DATA PROVIDED:
******

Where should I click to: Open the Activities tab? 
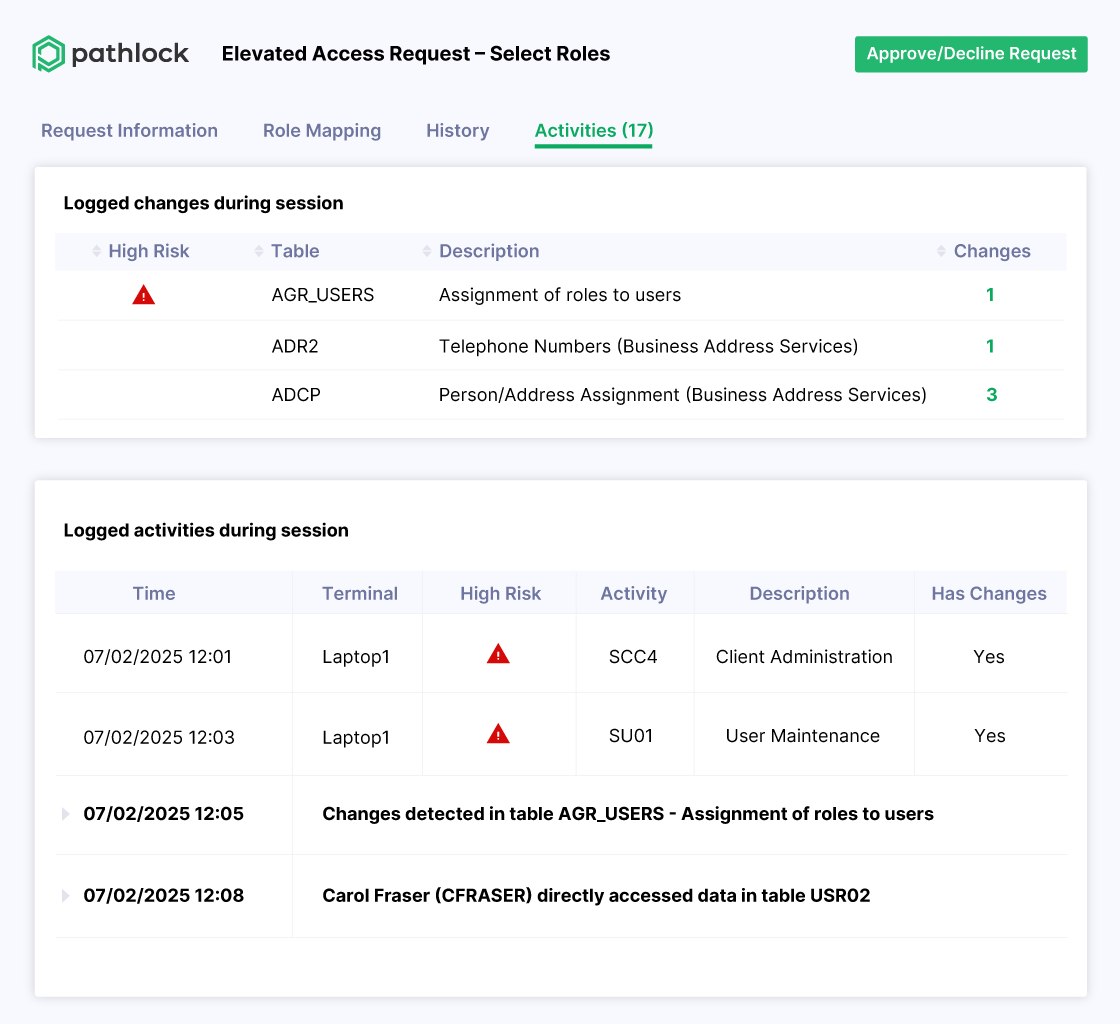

******

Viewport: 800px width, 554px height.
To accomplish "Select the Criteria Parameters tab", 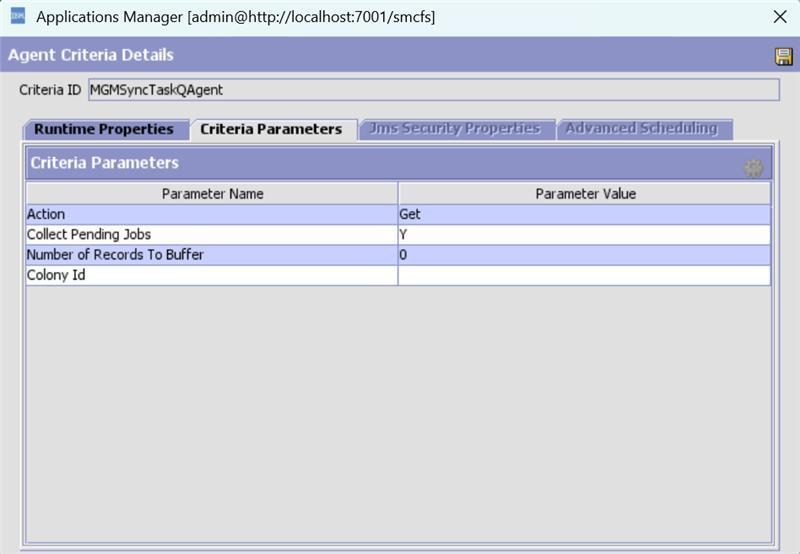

******

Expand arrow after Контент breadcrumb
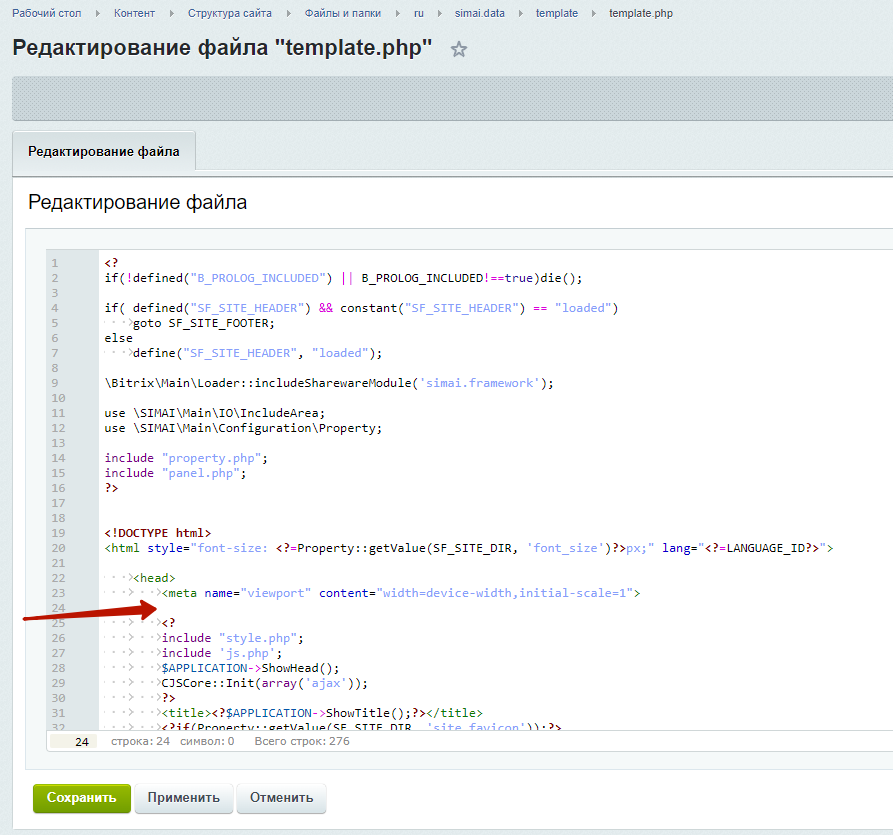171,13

******

EXERCISE INSTRUCTIONS: Your answer should consist of the lines above between those holding "Viewport: 800px width, 554px height." and "the Criteria Parameters", inclusive, reproduced word for word and without pictures.

WRITTEN SOLUTION:
Viewport: 800px width, 554px height.
To accomplish "Select the Criteria Parameters tab", 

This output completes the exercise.